Mme Mbacké, Représentante du MASAE
AgMIP : un réseau de chercheurs pluridisciplinaires engagés dans la co-construction de scenarios pour l’avenir de l’agriculture
L’objectif du projet AgMIP est de produire des données issues de la modélisation afin d’éclairer les décisions en matière d’adaptation et d’atténuation face au changement climatique. Ce réseau international, regroupant plus de 1000 experts en climat, agriculture, économie et nutrition, dont une centaine en Afrique, fournit aux décideurs des informations scientifiques essentielles pour concevoir des politiques, planifier des programmes et orienter les investissements.
Son approche est basée sur la recherche collaborative et la co-construction avec des modèles intégrés (climat, production agricole, élevage, l’économie, prise de décision, besoins humains, etc.). AgMIP teste également les stratégies d’adaptation afin d’évaluer les impacts du changement climatique et d’autres facteurs sur la production agricole, la sécurité alimentaire et la pauvreté.

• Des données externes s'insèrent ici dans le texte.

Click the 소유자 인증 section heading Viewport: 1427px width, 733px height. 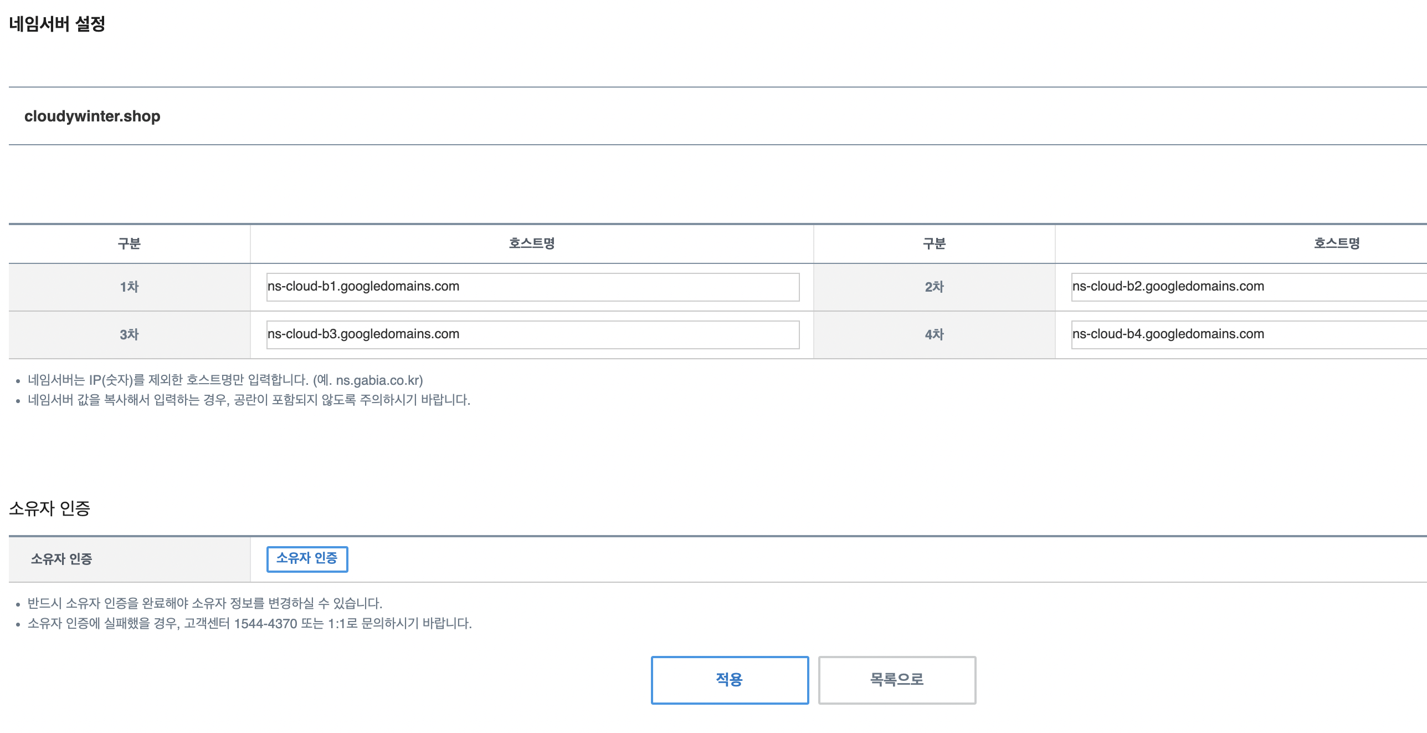point(49,508)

Au Sénégal, le projet a travaillé sur le développement de trajectoires représentatives de l’évolution de l’agriculture (RAPS) au niveau national et régional, à Nioro particulièrement (centre du Sénégal). Les trajectoires qui ont été identifiées ont été validées et stimulées et certains ont été utilisées pour les plan nationaux d’adaptation (PNA) via les contributions déterminées nationales (CDN).